● **Выбранный фрагмент**
################

Пожалуй, переплюнуть математика
Леонарда Эйлера смог только "король математиков" Гаусс. Полжизни Эйлер провёл в России, и уже он один оправдывал существование Петровской Академии Наук. Впоследствии ему пришлось Россию покинуть (смутные властители пришли к трону), но ещё позже он был возвращён Екатериной II "на любых условиях":
6 января 1766 года Екатерина сообщила графу Воронцову:
"Письмо к Вам г. Эйлера доставило мне большое удовольствие, потому что я узнаю из него о желании его снова вступить в мою службу. Конечно, я нахожу его совершенно достойным желаемого звания вице-президента Академии наук, но для этого следует принять некоторые меры, прежде чем я установлю это звание - говорю установлю, так как доныне его не существовало. При настоящем положении дел там нет денег на жалование в 3000 рублей, но для человека с такими достоинствами, как г. Эйлер, я добавлю к академическому жалованию из государственных доходов, что вместе составит требуемые 3000 рублей… Я уверена, что моя Академия возродится из пепла от такого важного приобретения, и заранее поздравляю себя с тем, что возвратила России великого человека.

################

● **Исходные данные**

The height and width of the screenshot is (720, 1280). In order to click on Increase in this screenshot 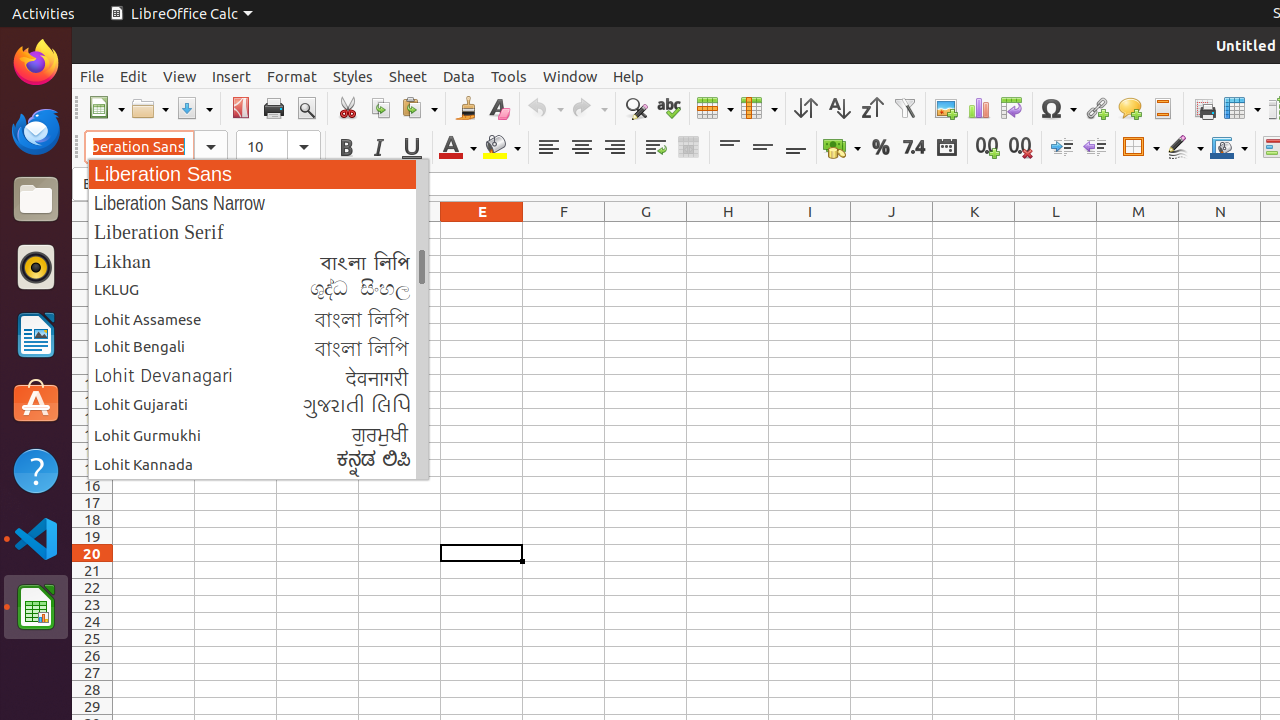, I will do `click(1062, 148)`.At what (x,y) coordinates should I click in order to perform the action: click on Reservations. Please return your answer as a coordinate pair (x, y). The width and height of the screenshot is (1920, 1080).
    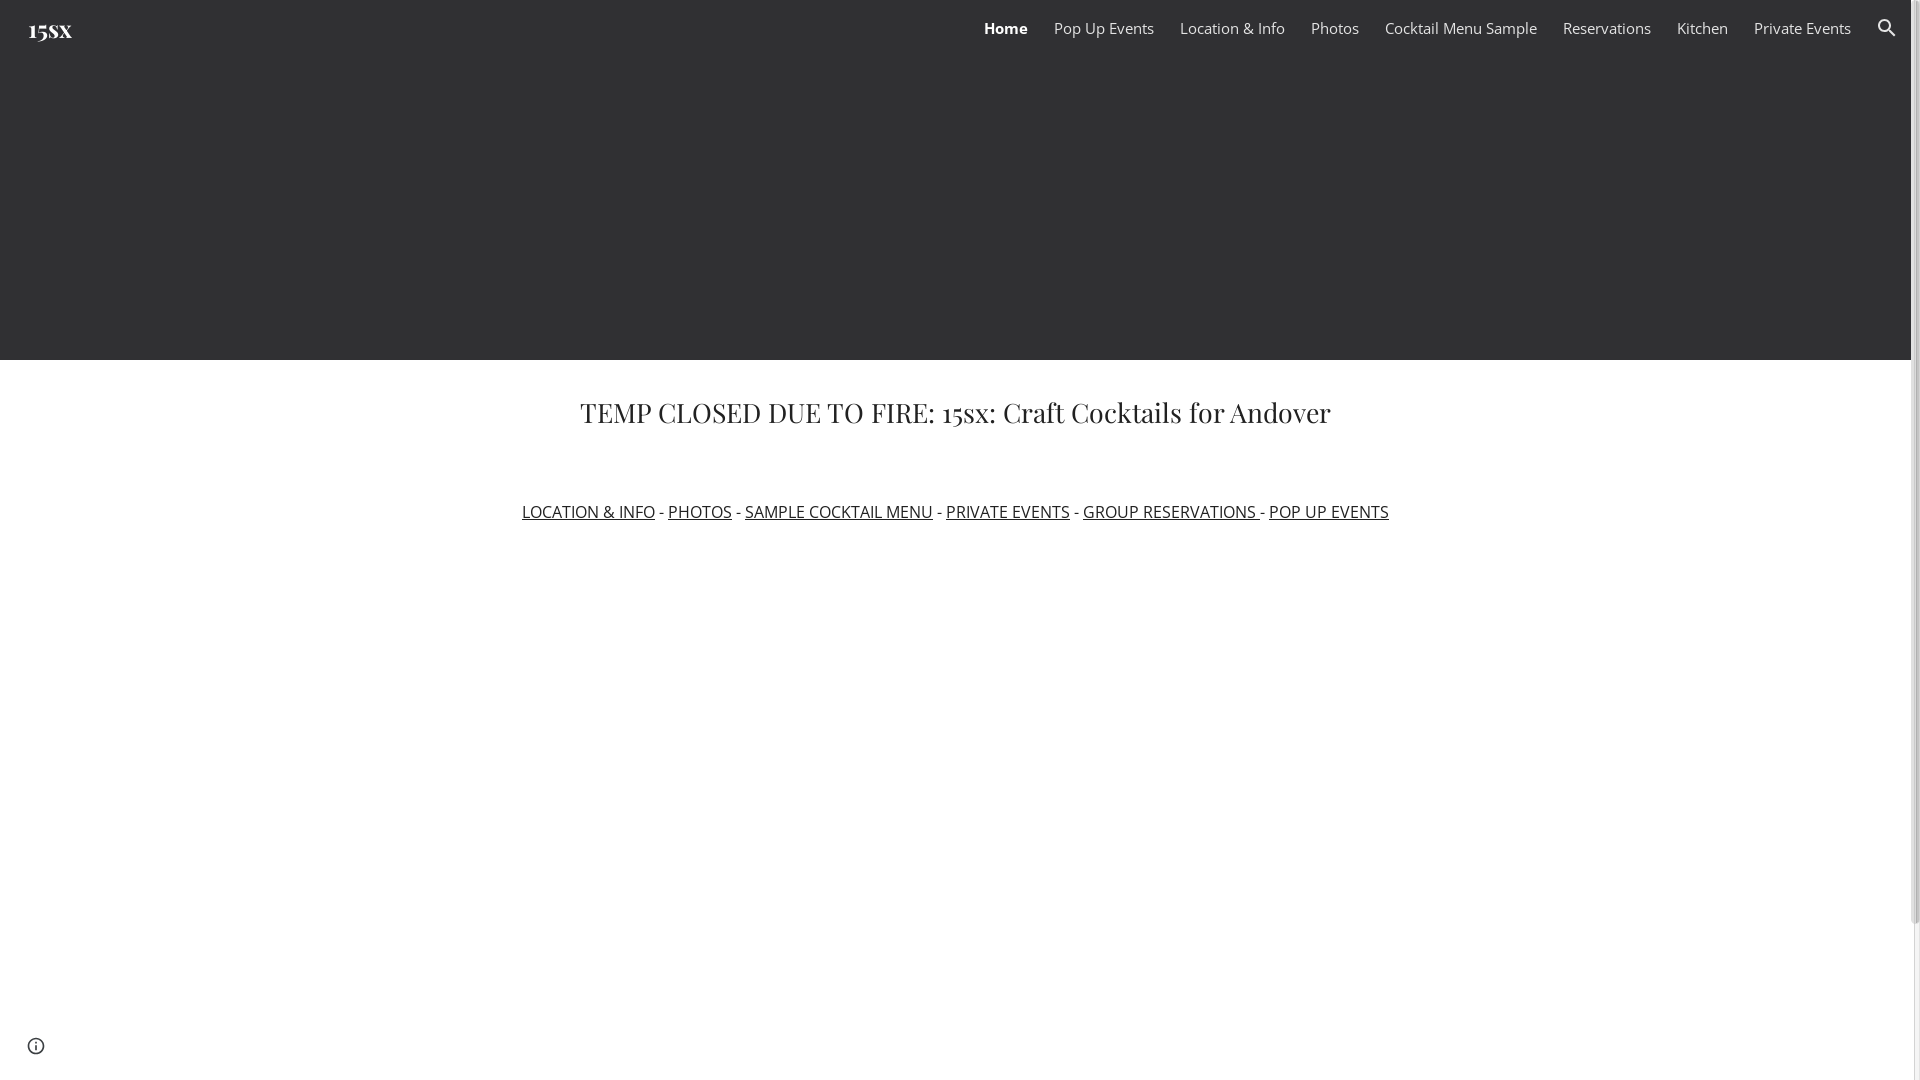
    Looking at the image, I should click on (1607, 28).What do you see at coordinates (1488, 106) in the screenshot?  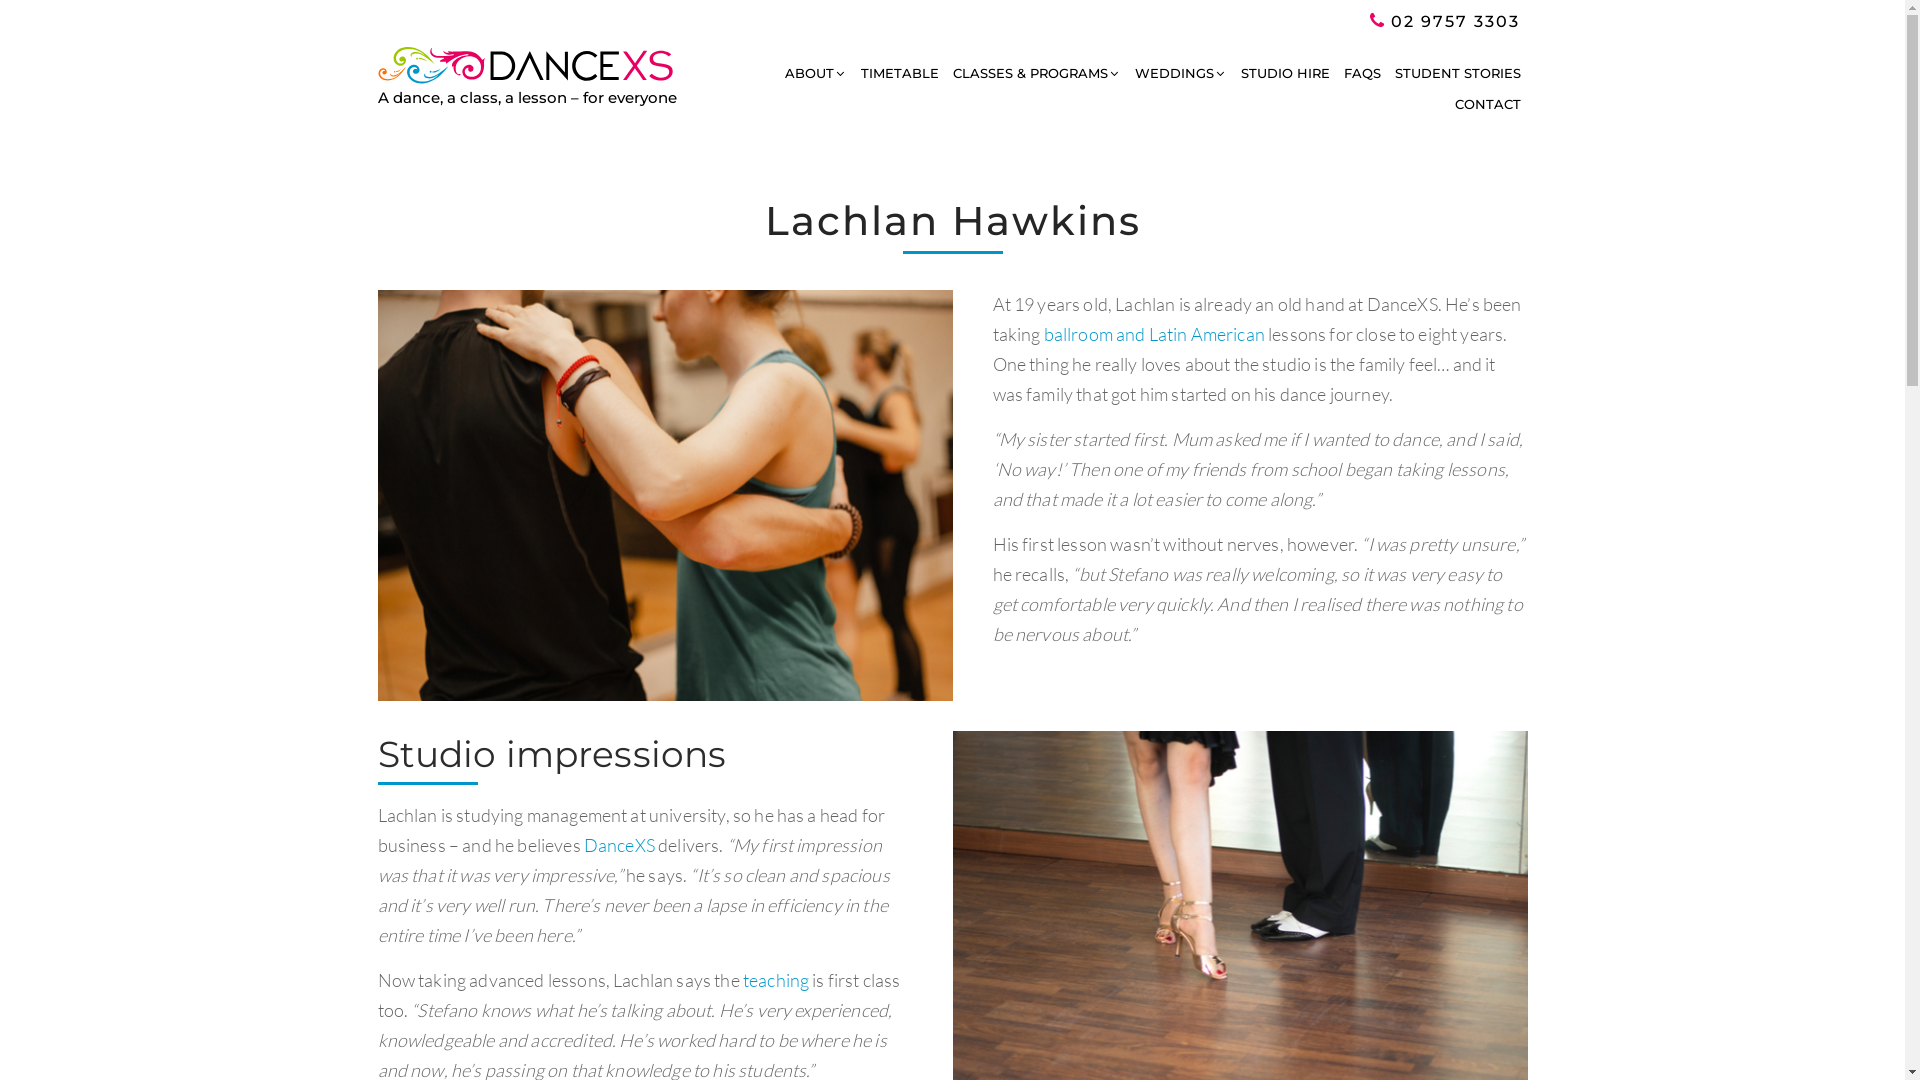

################

● **Задание 1**
Какого числа Екатерина написала графу Воронцову о возвращении Эйлера, согласно фрагменту об Эйлере?
● **Задание 2**
Продолжите фрагмент об Эйлере, начиная сразу после его последней фразы.
Список здесь никакой роли не играет.

● **Ответ к заданию 1**
6 января 1766 года.

● **Ответ к заданию 2**
Тогда и властители были мудры, похоже. Не то что ныне.
Про смерть Эйлера было сказано так: «Он перестал вычислять и жить», - сказал Кондорсе на траурном заседании Парижской Академии наук.
По отзывам современников, по характеру Эйлер был добродушен, незлобив, практически ни с кем не ссорился. К нему неизменно тепло относился даже Иоганн Бернулли, тяжёлый характер которого испытали на себе его брат Якоб и сын Даниил. Для полноты жизни Эйлеру требовалось только одно - возможность регулярного математического творчества. Он мог интенсивно работать даже «с ребёнком на коленях и с кошкой на спине». В то же время Эйлер был жизнерадостен, общителен, любил музыку, философские беседы.
Академик П. П. Пекарский, опираясь на свидетельства современников Эйлера, так воссоздавал образ учёного: «У Эйлера было великое искусство не выставлять напоказ своей учёности, скрывать своё превосходство и быть на уровне всех и каждого. Всегда ровное расположение духа, весёлость кроткая и естественная, некоторая насмешливость с примесью добродушия, разговор наивный и шутливый - всё это делало беседу с ним столько же приятною, сколько и привлекательною».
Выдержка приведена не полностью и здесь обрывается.